**EXERCISE DESCRIPTION**
What number of lines in the entries hold the string "handle"? Answer with it alone.

**THE DATA**
=-=-=
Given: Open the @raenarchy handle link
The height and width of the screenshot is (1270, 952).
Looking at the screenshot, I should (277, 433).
=-=-=
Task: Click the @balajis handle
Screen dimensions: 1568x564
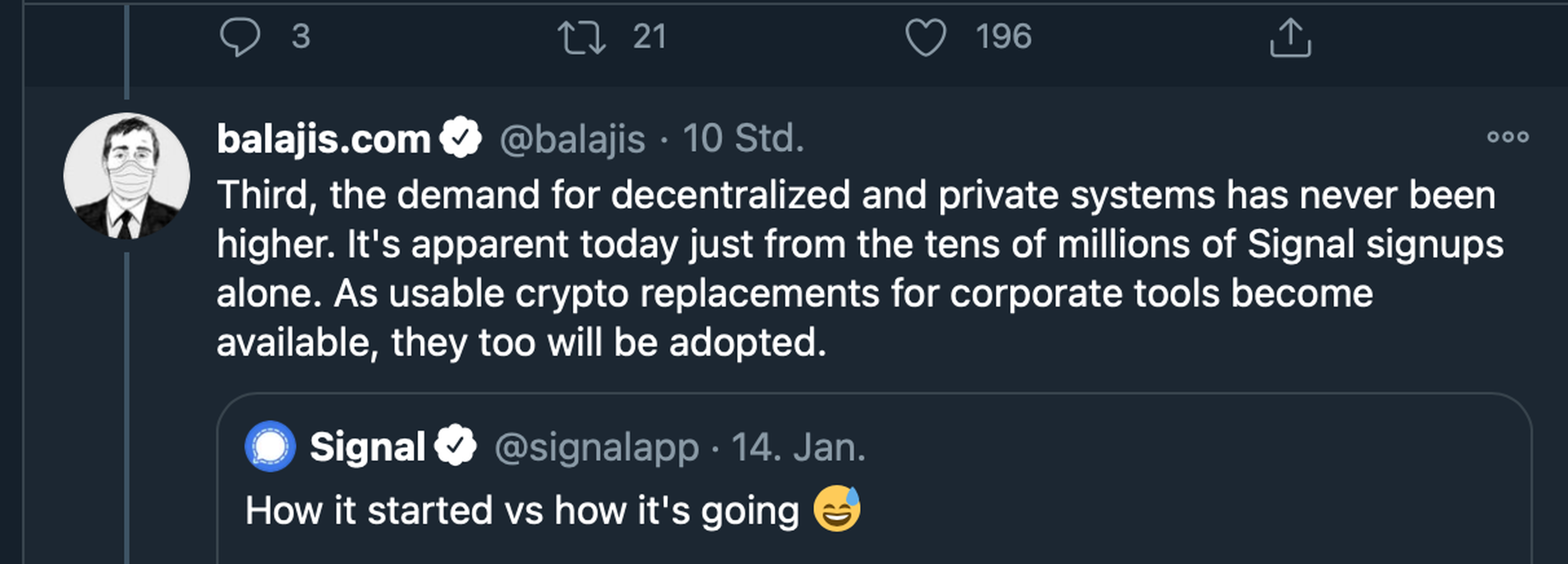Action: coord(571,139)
=-=-=
**OUTPUT FOR THIS TASK**
2